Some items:
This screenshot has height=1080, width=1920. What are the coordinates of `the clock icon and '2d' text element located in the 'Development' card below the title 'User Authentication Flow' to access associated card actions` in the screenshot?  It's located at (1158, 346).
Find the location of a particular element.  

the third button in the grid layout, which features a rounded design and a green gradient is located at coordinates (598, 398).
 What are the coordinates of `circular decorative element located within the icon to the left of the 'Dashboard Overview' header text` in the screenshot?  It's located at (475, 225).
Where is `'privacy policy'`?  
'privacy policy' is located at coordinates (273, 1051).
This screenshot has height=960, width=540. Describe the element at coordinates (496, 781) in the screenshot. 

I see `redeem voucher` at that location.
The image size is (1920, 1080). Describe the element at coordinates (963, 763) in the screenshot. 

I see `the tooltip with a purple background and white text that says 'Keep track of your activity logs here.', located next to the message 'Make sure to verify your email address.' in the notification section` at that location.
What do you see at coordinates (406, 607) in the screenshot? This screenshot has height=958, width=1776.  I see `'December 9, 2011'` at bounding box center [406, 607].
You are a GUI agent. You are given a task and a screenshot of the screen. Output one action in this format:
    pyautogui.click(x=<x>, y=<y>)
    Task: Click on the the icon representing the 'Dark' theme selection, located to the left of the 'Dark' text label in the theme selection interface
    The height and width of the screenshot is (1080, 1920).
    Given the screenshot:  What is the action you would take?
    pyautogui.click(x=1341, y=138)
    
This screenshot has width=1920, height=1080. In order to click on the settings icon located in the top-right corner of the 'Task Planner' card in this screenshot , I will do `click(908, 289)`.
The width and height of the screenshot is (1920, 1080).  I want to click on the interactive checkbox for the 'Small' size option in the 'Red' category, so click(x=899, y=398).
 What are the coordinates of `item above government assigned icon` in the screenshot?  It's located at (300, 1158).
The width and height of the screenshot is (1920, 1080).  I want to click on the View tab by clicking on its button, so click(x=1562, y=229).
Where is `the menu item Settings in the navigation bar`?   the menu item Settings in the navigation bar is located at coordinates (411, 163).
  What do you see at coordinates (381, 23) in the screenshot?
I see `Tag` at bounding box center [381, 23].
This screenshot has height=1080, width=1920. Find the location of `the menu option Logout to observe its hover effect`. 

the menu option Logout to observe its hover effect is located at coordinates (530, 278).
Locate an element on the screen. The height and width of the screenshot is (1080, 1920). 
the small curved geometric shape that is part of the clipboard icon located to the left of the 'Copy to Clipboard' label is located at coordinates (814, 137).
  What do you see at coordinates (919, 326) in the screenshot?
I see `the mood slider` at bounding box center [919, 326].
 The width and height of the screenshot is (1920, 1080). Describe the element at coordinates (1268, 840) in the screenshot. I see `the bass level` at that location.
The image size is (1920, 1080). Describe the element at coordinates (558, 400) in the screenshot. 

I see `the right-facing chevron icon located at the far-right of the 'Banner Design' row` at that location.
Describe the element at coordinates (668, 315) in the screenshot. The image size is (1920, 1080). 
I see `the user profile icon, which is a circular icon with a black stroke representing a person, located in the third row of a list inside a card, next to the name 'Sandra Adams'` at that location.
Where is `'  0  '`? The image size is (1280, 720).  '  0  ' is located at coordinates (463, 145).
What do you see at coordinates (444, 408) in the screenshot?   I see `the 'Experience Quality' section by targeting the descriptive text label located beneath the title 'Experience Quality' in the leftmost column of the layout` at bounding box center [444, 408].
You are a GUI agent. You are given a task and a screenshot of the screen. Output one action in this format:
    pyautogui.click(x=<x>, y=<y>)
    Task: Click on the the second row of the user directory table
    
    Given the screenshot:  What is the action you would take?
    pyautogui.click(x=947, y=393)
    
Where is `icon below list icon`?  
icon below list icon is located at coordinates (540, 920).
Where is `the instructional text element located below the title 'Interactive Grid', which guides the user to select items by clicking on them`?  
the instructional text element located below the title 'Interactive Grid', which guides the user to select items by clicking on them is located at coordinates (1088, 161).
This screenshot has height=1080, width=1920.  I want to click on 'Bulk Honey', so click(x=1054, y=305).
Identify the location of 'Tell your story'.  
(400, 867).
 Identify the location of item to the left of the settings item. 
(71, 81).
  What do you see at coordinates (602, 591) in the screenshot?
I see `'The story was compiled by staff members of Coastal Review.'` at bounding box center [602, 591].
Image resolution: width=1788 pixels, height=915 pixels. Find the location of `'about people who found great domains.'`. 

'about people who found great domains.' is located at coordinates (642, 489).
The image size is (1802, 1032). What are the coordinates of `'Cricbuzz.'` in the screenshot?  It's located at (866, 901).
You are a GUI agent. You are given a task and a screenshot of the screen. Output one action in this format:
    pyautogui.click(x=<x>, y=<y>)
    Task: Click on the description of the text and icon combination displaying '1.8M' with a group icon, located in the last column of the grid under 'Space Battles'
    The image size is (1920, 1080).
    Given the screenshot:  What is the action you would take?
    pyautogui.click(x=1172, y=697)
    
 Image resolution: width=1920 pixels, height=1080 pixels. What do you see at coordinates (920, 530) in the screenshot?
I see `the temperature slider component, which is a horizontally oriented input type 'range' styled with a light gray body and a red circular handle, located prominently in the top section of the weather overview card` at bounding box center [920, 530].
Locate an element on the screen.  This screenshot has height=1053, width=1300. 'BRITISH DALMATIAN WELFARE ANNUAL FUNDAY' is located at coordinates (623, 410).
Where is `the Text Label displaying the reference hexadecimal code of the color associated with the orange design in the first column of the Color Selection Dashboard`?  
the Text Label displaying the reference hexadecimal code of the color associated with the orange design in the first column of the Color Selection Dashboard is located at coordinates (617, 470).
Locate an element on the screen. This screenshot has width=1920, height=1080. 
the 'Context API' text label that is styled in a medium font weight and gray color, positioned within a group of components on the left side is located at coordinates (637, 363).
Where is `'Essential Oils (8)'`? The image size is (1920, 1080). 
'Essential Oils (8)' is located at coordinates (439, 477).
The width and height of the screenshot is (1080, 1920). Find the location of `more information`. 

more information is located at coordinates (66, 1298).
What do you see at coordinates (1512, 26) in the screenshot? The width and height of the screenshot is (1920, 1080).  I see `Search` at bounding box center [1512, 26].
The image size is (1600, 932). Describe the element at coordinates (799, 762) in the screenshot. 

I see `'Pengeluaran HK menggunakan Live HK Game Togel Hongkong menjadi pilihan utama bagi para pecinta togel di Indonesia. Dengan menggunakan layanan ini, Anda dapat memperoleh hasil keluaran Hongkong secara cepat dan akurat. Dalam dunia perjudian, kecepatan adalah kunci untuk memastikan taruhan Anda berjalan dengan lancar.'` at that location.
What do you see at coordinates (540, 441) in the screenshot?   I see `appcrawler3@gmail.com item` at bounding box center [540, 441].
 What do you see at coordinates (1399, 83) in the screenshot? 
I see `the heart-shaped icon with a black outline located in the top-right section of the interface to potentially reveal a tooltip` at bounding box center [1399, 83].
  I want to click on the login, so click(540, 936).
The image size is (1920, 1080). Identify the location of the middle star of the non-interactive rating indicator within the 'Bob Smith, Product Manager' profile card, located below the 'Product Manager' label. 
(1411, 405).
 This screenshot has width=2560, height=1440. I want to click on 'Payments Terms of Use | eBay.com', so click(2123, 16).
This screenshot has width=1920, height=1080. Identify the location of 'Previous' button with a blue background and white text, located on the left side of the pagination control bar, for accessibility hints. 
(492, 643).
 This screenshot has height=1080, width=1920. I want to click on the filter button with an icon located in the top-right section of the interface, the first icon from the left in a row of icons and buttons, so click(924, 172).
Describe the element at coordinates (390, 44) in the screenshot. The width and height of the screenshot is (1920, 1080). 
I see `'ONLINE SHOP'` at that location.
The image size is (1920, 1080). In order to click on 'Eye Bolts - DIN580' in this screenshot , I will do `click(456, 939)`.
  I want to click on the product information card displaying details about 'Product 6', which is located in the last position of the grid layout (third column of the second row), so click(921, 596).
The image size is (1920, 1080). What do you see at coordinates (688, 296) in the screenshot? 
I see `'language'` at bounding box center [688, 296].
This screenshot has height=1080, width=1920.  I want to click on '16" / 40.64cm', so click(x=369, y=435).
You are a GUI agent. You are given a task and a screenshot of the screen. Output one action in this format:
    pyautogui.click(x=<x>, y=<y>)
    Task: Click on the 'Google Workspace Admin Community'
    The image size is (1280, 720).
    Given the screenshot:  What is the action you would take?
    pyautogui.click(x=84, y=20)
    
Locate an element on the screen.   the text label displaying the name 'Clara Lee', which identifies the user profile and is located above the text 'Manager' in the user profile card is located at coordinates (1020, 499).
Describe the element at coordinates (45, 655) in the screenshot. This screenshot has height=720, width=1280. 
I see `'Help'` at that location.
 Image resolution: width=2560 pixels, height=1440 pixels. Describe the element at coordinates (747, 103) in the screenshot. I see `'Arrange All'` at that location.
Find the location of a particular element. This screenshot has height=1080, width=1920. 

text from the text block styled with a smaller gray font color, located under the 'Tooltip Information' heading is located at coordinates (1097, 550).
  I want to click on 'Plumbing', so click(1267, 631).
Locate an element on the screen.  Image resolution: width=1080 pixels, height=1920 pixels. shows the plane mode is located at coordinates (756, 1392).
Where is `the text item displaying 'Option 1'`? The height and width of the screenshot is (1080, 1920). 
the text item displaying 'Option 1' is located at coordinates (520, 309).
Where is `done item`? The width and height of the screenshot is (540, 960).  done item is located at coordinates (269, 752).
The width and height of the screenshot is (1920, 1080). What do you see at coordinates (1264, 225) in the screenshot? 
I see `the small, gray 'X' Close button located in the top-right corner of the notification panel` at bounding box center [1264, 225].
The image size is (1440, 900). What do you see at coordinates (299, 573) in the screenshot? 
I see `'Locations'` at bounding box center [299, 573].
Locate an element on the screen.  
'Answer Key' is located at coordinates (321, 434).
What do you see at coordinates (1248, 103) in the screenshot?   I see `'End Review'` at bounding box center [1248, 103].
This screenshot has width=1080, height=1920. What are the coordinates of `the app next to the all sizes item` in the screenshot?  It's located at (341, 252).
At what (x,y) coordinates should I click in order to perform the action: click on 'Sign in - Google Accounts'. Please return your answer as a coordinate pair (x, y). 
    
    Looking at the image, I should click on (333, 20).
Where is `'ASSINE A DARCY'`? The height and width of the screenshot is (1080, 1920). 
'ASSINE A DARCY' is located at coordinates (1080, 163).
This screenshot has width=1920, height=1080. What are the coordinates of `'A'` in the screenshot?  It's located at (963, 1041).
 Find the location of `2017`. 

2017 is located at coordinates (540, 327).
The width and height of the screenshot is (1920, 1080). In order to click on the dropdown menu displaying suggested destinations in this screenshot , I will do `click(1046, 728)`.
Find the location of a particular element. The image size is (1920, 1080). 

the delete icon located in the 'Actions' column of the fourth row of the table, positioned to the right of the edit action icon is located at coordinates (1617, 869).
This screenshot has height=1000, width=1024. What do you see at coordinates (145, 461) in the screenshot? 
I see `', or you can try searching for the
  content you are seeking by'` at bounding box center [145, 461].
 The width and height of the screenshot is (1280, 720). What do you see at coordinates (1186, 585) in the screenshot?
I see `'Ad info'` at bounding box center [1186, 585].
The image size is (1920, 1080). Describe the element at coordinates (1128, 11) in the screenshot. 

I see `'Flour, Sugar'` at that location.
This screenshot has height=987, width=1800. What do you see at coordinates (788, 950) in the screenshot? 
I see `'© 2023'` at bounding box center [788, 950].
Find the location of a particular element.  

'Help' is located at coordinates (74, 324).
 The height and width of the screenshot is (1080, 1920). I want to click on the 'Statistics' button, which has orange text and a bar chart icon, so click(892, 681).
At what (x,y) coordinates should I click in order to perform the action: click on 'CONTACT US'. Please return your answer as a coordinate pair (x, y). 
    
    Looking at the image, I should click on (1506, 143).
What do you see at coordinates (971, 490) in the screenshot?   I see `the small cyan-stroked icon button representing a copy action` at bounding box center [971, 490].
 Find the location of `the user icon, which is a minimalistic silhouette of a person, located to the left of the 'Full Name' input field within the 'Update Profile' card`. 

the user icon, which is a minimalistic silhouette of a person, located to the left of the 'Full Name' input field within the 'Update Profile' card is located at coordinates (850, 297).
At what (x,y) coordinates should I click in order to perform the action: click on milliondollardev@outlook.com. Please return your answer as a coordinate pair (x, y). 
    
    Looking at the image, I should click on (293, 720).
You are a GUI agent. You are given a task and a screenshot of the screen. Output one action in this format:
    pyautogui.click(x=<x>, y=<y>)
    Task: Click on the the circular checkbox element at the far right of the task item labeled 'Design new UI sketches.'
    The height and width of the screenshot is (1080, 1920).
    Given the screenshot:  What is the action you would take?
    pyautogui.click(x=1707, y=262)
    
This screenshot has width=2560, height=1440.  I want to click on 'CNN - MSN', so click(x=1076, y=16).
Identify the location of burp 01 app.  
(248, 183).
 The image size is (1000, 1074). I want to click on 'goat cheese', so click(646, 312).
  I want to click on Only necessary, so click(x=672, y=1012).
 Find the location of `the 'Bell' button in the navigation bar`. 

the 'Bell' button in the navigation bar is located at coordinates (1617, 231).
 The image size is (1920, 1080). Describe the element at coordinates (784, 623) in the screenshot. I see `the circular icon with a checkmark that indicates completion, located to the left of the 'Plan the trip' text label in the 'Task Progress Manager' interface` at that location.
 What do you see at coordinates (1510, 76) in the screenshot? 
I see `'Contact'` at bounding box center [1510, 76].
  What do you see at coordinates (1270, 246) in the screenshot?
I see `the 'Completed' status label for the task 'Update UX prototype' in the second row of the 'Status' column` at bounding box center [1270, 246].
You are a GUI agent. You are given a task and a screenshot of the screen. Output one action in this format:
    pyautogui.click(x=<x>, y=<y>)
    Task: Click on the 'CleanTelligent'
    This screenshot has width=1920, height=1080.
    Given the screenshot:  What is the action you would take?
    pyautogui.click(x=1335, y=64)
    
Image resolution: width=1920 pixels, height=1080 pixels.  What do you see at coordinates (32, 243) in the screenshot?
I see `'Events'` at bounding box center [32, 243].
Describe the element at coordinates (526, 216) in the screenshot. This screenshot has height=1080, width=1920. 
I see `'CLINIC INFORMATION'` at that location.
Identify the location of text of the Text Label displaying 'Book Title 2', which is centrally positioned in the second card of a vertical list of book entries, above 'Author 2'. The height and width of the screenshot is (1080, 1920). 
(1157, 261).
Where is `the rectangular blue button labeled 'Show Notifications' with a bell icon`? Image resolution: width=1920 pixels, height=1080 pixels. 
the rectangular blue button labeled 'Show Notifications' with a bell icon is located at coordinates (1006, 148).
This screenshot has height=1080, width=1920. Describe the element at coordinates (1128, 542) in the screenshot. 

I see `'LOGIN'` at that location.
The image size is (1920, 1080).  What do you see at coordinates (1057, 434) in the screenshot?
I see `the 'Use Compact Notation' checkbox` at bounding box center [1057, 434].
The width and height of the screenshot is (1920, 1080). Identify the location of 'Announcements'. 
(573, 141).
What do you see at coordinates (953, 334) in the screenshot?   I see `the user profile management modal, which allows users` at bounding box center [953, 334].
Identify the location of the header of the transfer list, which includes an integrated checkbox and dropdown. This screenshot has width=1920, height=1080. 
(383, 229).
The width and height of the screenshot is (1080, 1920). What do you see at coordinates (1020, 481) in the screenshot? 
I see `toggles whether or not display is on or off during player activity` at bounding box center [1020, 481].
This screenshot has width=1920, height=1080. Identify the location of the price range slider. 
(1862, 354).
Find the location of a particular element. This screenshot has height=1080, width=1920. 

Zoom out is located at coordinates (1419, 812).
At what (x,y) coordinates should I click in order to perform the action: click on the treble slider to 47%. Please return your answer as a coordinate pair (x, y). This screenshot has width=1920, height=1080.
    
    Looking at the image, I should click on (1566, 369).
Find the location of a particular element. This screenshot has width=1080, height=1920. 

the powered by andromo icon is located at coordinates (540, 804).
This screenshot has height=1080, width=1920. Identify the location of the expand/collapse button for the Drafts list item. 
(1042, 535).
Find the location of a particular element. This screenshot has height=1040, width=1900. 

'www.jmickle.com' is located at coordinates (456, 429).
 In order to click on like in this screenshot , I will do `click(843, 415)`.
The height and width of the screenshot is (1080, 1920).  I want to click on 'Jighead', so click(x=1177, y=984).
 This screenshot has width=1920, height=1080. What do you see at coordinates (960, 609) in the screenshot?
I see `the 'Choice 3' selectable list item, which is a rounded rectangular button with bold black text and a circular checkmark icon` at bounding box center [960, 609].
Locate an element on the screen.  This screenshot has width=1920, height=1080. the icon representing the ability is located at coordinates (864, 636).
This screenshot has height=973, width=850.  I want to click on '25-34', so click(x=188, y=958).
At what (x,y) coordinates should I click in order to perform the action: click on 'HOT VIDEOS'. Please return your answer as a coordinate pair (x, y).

Given exercise: Please retype the lines from the one containing "The image size is (1600, 932)." through the one containing "center [688, 296].", including both of those lines.

Answer:
The image size is (1600, 932). Describe the element at coordinates (799, 762) in the screenshot. 

I see `'Pengeluaran HK menggunakan Live HK Game Togel Hongkong menjadi pilihan utama bagi para pecinta togel di Indonesia. Dengan menggunakan layanan ini, Anda dapat memperoleh hasil keluaran Hongkong secara cepat dan akurat. Dalam dunia perjudian, kecepatan adalah kunci untuk memastikan taruhan Anda berjalan dengan lancar.'` at that location.
What do you see at coordinates (540, 441) in the screenshot?   I see `appcrawler3@gmail.com item` at bounding box center [540, 441].
 What do you see at coordinates (1399, 83) in the screenshot? 
I see `the heart-shaped icon with a black outline located in the top-right section of the interface to potentially reveal a tooltip` at bounding box center [1399, 83].
  I want to click on the login, so click(540, 936).
The image size is (1920, 1080). Identify the location of the middle star of the non-interactive rating indicator within the 'Bob Smith, Product Manager' profile card, located below the 'Product Manager' label. 
(1411, 405).
 This screenshot has width=2560, height=1440. I want to click on 'Payments Terms of Use | eBay.com', so click(2123, 16).
This screenshot has width=1920, height=1080. Identify the location of 'Previous' button with a blue background and white text, located on the left side of the pagination control bar, for accessibility hints. 
(492, 643).
 This screenshot has height=1080, width=1920. I want to click on the filter button with an icon located in the top-right section of the interface, the first icon from the left in a row of icons and buttons, so click(924, 172).
Describe the element at coordinates (390, 44) in the screenshot. The width and height of the screenshot is (1920, 1080). 
I see `'ONLINE SHOP'` at that location.
The image size is (1920, 1080). In order to click on 'Eye Bolts - DIN580' in this screenshot , I will do `click(456, 939)`.
  I want to click on the product information card displaying details about 'Product 6', which is located in the last position of the grid layout (third column of the second row), so click(921, 596).
The image size is (1920, 1080). What do you see at coordinates (688, 296) in the screenshot? 
I see `'language'` at bounding box center [688, 296].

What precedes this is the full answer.